- [Task requirements]:
Count the lines in the items below that contain the string "pair". Reply with the number alone.
[Working data — start]
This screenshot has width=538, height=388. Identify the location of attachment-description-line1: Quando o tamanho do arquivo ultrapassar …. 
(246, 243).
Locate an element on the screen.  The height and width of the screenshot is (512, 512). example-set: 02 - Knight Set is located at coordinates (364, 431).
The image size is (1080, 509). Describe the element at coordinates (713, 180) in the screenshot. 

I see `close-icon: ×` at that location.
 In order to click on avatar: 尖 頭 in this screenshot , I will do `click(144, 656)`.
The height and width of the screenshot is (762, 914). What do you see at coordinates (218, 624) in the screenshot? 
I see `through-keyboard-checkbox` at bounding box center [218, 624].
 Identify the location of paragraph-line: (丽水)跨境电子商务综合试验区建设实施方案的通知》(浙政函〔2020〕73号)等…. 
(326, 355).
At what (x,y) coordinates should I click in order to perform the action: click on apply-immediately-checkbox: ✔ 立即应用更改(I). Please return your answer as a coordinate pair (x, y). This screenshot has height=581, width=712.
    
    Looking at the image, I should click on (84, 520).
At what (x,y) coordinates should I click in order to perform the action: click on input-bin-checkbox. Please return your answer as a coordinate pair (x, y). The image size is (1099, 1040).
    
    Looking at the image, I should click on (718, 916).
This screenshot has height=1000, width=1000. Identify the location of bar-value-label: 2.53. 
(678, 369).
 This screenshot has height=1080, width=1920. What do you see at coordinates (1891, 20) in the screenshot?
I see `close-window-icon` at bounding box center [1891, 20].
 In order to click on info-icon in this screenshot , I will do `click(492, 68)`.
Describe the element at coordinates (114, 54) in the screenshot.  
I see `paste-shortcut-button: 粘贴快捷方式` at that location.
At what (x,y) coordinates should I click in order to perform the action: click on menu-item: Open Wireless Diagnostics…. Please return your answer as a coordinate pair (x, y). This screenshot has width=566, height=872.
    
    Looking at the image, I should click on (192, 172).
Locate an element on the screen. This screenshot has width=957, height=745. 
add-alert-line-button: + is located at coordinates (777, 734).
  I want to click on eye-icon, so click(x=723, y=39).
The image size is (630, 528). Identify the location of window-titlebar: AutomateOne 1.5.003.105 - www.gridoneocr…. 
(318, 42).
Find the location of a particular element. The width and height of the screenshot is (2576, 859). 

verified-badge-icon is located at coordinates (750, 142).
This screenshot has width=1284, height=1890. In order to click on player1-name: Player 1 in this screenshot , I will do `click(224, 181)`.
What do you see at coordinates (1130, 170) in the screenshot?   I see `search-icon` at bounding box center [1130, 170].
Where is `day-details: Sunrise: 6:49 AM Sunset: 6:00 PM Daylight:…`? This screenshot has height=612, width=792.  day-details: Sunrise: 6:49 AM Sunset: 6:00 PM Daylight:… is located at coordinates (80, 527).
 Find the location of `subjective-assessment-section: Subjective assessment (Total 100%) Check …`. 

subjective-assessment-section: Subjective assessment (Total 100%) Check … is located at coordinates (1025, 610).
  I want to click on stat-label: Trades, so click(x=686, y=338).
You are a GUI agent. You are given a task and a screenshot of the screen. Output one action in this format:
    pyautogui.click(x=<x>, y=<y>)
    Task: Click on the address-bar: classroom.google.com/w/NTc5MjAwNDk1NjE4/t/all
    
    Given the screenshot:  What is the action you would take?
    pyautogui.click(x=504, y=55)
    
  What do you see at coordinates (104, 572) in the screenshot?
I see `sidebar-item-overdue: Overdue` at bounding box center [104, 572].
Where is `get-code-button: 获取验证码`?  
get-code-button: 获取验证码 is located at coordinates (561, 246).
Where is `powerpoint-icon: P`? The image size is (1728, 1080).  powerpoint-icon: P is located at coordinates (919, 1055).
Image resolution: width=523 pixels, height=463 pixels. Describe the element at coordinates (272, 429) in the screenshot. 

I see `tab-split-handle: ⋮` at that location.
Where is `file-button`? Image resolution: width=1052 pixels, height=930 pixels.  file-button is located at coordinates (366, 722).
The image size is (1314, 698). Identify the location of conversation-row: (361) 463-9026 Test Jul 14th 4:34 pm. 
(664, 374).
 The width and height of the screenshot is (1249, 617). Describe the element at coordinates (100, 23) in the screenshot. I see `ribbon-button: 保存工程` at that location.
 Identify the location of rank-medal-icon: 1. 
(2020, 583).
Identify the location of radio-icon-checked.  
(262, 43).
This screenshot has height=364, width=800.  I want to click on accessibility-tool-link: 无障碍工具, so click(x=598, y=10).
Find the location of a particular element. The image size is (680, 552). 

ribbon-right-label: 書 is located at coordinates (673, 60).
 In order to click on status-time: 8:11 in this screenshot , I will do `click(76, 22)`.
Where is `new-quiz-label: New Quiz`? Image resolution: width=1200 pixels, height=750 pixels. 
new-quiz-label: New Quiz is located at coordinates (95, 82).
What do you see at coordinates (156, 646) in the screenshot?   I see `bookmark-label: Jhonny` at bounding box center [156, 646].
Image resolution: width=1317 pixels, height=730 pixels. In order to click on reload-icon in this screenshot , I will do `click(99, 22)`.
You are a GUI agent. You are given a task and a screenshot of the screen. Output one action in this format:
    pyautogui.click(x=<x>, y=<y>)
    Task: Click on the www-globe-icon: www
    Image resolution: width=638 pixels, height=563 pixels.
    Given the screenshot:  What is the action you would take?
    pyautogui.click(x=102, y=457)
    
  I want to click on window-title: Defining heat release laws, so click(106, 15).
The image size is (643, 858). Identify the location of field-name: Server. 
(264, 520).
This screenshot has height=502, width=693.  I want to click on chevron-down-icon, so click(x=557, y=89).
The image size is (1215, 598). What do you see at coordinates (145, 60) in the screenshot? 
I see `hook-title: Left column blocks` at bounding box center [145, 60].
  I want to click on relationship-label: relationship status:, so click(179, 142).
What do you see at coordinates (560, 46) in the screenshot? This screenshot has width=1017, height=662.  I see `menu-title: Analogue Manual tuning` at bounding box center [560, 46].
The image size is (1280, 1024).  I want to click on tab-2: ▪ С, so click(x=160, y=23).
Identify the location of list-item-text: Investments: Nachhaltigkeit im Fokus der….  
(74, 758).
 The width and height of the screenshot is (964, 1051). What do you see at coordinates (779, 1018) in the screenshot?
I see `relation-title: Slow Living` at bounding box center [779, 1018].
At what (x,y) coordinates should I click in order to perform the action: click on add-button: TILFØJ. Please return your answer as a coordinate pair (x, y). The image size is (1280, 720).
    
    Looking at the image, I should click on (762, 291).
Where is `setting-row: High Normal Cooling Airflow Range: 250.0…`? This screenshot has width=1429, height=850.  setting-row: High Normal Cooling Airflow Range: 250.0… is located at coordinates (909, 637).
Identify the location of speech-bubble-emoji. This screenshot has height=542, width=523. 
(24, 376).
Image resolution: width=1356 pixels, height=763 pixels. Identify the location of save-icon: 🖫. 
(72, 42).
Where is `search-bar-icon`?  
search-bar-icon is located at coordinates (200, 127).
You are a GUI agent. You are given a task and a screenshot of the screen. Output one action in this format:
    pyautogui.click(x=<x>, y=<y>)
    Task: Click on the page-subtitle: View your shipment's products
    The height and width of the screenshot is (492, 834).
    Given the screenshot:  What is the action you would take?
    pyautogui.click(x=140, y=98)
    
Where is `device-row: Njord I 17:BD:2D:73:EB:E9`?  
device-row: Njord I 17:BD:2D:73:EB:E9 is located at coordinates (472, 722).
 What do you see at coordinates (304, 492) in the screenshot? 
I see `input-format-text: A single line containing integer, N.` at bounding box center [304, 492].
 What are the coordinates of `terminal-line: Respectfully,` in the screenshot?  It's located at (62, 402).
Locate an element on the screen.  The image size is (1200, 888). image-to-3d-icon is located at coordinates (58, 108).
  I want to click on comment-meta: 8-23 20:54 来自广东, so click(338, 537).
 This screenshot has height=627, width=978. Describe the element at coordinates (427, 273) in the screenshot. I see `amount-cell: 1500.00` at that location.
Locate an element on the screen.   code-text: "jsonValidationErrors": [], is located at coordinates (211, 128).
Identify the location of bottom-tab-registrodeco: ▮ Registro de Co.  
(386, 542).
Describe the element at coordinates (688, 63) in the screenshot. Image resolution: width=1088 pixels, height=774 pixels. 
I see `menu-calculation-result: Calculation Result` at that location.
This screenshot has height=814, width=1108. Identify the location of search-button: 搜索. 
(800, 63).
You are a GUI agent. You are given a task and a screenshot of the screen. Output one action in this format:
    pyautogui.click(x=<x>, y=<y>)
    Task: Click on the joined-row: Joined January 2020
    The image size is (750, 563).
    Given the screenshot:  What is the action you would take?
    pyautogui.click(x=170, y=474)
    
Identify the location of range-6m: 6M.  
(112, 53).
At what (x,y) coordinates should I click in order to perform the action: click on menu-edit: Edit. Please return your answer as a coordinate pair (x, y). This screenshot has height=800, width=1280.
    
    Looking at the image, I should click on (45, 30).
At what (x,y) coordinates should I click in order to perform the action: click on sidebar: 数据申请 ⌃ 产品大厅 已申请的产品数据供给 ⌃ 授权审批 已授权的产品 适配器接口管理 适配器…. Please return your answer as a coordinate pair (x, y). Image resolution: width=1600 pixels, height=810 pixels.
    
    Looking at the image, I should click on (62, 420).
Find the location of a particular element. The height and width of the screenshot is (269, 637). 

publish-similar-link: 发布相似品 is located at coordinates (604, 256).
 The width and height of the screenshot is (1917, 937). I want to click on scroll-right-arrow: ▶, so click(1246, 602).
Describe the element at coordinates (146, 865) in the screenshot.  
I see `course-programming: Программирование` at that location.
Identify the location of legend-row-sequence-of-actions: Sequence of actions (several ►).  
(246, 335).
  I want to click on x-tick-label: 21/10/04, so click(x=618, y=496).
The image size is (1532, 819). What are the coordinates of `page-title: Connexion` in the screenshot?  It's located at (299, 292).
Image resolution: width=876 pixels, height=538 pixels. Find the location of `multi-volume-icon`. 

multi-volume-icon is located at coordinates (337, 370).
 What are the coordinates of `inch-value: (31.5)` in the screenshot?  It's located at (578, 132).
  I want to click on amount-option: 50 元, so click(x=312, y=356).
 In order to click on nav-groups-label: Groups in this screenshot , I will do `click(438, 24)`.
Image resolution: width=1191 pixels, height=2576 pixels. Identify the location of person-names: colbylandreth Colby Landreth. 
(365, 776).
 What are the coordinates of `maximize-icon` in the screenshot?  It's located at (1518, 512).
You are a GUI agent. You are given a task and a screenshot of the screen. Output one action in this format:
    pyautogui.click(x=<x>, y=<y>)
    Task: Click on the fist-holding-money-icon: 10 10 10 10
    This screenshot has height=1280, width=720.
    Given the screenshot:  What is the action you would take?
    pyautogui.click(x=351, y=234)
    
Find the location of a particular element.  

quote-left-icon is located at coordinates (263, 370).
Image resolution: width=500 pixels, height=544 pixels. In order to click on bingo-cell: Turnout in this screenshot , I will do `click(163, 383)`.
[Working data — finish]
- [Task result]:
6